Samuel Arbesman: Sure. And well, certainly on the one thing what I said were I felt like the replication crisis – people would not be – would have no incentives for replicating things, turned out to be wrong. And I feel very glad that I was wrong because that means science is doing the right thing. One other thing, I certainly don't know a percentage of which things have been overturned, but they can definitely tell a story.

So, actually it turns out – so, one of the stories in the hard cover edition of my book is about the – an error – a typographical error related to the iron content of spinach and how it persisted for decades.
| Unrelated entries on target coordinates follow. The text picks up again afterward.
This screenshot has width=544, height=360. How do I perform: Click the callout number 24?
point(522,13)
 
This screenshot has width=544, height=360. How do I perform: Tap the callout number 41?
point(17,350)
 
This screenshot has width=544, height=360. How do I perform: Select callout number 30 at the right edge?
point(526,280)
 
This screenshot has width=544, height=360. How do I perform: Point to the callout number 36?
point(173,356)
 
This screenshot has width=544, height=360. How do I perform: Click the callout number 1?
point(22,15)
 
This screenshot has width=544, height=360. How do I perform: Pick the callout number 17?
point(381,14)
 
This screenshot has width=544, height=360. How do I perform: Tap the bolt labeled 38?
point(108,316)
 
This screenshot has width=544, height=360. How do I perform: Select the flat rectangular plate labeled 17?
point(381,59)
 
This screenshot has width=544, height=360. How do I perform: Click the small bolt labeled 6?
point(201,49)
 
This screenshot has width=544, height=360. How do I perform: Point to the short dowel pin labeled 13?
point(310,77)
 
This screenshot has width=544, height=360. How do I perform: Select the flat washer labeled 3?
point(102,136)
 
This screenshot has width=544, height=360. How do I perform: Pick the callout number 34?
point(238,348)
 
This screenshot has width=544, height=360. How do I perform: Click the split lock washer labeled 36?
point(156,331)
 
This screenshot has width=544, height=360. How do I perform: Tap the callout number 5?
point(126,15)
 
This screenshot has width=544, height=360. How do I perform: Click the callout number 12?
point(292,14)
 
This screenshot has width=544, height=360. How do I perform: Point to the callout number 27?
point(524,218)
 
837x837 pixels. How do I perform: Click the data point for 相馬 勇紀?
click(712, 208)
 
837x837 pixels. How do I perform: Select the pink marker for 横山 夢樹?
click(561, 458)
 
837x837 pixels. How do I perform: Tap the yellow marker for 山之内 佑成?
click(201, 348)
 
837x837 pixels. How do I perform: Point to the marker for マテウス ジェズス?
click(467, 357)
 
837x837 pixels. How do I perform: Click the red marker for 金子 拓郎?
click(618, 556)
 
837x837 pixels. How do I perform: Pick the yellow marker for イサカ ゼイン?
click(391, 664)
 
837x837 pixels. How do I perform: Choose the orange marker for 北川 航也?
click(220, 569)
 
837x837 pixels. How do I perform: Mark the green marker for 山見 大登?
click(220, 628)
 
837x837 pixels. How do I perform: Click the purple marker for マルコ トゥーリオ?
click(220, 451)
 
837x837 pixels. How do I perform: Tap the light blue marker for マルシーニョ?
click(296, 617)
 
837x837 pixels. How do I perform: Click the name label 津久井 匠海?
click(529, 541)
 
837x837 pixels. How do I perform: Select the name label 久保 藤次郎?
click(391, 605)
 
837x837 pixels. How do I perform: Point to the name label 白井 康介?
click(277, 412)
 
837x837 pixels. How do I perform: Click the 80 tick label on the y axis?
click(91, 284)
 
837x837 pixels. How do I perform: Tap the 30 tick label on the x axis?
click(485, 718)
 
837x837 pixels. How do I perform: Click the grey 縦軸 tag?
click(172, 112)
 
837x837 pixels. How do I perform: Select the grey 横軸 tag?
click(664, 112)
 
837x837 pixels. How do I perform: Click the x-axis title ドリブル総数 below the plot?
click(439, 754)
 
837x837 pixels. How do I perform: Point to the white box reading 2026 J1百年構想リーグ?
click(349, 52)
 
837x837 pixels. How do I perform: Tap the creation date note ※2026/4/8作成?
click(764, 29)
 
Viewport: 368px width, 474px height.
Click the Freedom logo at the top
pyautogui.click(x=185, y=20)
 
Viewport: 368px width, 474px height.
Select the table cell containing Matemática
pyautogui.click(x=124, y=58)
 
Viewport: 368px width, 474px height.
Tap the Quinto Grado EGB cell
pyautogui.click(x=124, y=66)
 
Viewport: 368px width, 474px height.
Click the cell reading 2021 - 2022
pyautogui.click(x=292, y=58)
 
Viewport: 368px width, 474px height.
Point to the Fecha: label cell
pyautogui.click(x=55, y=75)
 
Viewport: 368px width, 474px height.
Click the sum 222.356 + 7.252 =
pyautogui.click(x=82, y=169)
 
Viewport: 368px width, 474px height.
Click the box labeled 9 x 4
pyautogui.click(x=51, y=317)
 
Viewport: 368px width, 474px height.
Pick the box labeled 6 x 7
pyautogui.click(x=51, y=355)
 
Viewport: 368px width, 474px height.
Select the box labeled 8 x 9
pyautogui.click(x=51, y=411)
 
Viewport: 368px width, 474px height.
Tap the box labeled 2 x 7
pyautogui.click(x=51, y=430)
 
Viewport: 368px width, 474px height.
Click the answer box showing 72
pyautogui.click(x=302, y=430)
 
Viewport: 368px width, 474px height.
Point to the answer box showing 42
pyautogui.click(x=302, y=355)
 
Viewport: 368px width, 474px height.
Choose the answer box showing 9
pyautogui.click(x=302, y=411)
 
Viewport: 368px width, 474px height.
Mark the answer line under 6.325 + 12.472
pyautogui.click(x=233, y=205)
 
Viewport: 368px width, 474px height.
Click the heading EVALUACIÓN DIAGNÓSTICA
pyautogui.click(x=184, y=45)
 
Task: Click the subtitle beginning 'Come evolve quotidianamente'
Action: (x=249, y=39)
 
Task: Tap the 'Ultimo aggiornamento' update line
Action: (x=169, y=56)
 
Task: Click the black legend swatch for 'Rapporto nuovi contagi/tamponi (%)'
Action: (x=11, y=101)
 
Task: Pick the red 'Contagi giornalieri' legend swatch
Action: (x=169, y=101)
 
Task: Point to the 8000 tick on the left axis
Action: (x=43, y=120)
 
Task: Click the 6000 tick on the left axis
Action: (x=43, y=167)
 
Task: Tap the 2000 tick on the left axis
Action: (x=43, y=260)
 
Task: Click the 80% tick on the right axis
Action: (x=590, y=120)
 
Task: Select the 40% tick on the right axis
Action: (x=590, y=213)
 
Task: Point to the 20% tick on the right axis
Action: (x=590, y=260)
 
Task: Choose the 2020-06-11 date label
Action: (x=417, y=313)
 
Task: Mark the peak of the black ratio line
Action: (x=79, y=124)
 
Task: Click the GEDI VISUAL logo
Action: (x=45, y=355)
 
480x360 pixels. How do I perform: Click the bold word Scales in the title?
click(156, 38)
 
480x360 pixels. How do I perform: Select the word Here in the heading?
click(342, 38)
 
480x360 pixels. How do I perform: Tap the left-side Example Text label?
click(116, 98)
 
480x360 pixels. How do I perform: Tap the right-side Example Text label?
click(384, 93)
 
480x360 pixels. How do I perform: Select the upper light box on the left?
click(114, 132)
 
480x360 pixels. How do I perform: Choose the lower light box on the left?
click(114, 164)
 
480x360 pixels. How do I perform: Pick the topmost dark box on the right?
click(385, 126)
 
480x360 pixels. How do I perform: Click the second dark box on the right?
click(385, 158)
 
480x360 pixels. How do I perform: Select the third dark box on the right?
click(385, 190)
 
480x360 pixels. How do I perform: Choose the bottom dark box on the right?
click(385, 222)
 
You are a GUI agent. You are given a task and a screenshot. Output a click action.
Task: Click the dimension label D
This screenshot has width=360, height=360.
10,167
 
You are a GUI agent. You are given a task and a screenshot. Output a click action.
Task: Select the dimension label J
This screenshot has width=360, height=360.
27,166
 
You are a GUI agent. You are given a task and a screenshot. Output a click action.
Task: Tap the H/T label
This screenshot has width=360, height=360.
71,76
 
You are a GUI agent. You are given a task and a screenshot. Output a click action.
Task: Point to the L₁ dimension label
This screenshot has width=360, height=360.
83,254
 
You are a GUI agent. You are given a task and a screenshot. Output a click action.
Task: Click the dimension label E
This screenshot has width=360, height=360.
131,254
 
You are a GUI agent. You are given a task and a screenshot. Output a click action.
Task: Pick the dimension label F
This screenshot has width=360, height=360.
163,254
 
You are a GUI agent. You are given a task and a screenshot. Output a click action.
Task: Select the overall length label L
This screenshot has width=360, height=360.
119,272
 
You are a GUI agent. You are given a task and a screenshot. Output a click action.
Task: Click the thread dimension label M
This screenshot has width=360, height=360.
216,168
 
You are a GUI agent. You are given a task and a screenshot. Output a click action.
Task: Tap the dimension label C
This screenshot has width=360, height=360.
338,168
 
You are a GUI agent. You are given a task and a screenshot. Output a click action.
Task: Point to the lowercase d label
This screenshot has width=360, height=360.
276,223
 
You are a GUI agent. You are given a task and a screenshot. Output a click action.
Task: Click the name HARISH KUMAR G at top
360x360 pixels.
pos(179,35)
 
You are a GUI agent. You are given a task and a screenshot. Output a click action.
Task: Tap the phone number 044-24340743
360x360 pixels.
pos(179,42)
And it turns out between the time my book went to press and when it was actually published, I learned that actually this story was not actually fully true.

So, it turned out – what happened was – and so when I wrote this story I quoted this – I quoted this story within a British medical journal that was, I think the article was from like 1980 or so about this kind of typo that led people to think that iron had – or that spinach had ten times more iron than it actually did and because of that we have Popeye and all of these kinds of things, and it turns out this is probably not – not correct.

It was probably, there was some – there was some maybe some experimental contamination issues or confusion between iron oxide and iron, but this error in the late 19th century or whenever it was, it was actually corrected relatively, like in the span of a couple of decades or so, I think the early 20th century as opposed to all the way into the 1930s, but this story – this story of how error persists, the story itself – this erroneous story was only debunked in I think 2010, and I actually was not made aware of it until mid-2012, whenever my book had gone to press.

And so, I – so then I was able to mention that then also include that in an afterward, the whole story – the story in the afterward of my paperback edition. So, that was kind of exciting. Another thing – and this was not necessary from the book, but I remember one of – an essay that I wrote that related to some of the idea – and I say related to some of the ideas of the book before I published it, I used this well-worn analogy of people always talking about when things change slowly it's sort of like a frog being boiled in water.

And if you kind of like – a frog will jump out of boiling water but if you slowly raise the temperature, the frog will be used to it and then it will be boiled alive. And it turns out, this is not true and James Fallows, a writer at the Atlantic, he actually has devoted a lot of effort to root out this error, and it turns out – I think people have actually tried this and it's only true if the frog is brain dead or something like that, which reduces the effectiveness of the story quite a bit.

And so, I was able to actually include that within the book – saying that actually, "Guess what, the story is not actually accurate," but I'm sure, yeah, there are things as well, too.

Nico Perrino: All right. Well, I think we're gonna leave it there. We've been talking for close to an hour how. Sam, I really appreciate your coming on the show.

Samuel Arbesman: It's my pleasure. Thanks so much.